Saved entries
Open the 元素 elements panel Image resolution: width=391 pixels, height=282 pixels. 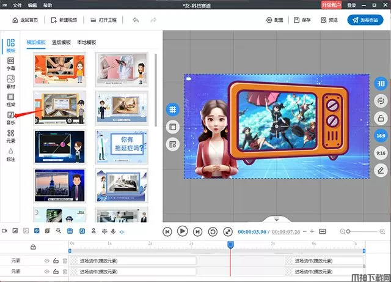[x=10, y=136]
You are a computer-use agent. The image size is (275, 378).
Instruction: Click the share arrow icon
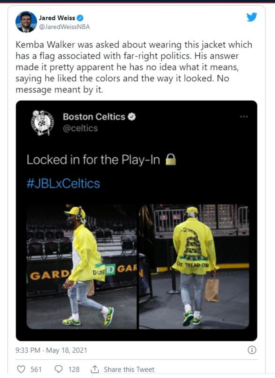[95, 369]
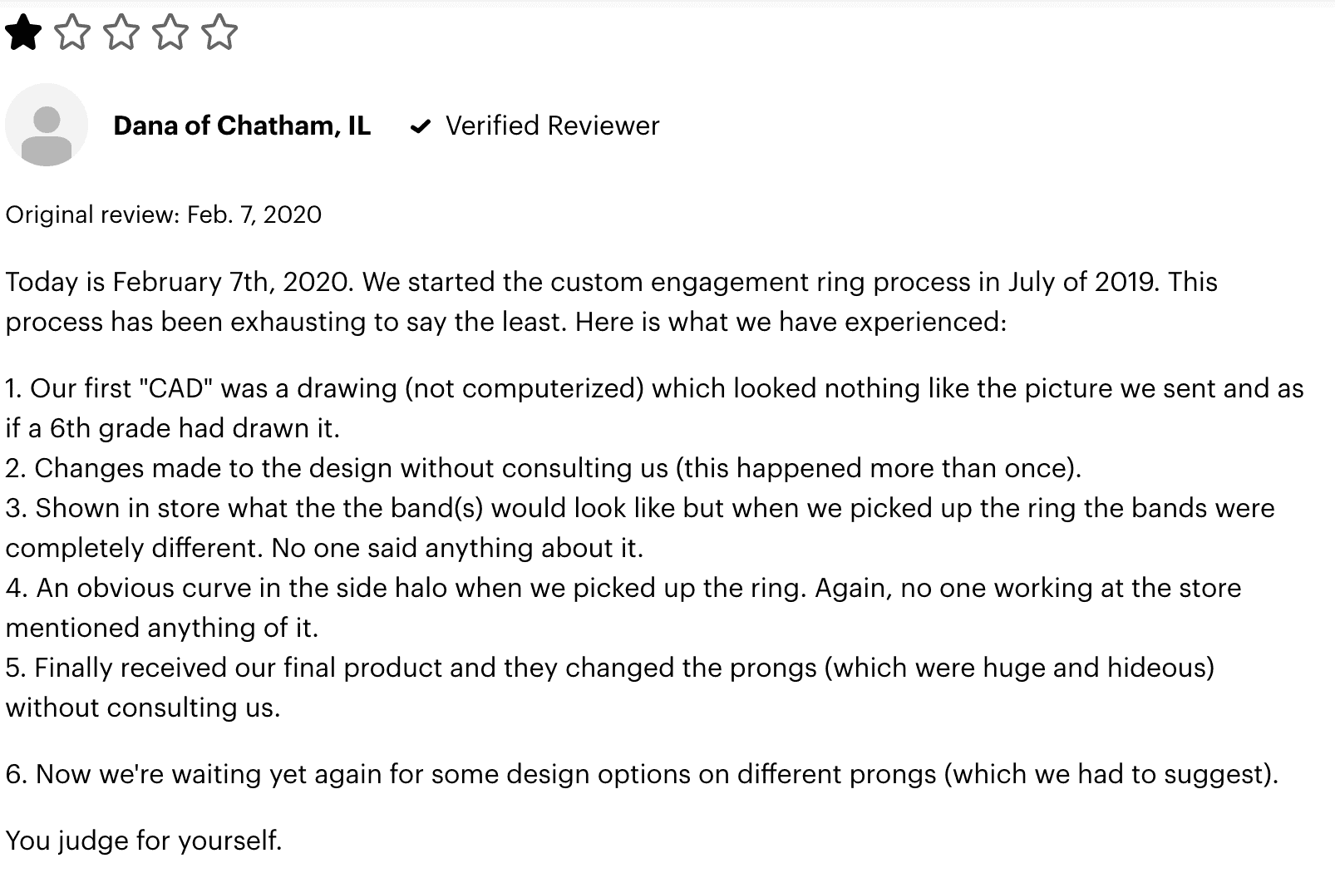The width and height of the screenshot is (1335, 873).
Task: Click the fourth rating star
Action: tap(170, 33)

* **What is being asked**: The range to transcribe runs from the line holding "You are a computer-use" through the final line of the data above; copy it exactly and exclude the pictures.

* **Answer section**:
You are a computer-use agent. The image size is (275, 378).
Instruction: Click the share arrow icon
[95, 369]
The width and height of the screenshot is (1335, 873).
Task: Click the fourth rating star
Action: tap(170, 33)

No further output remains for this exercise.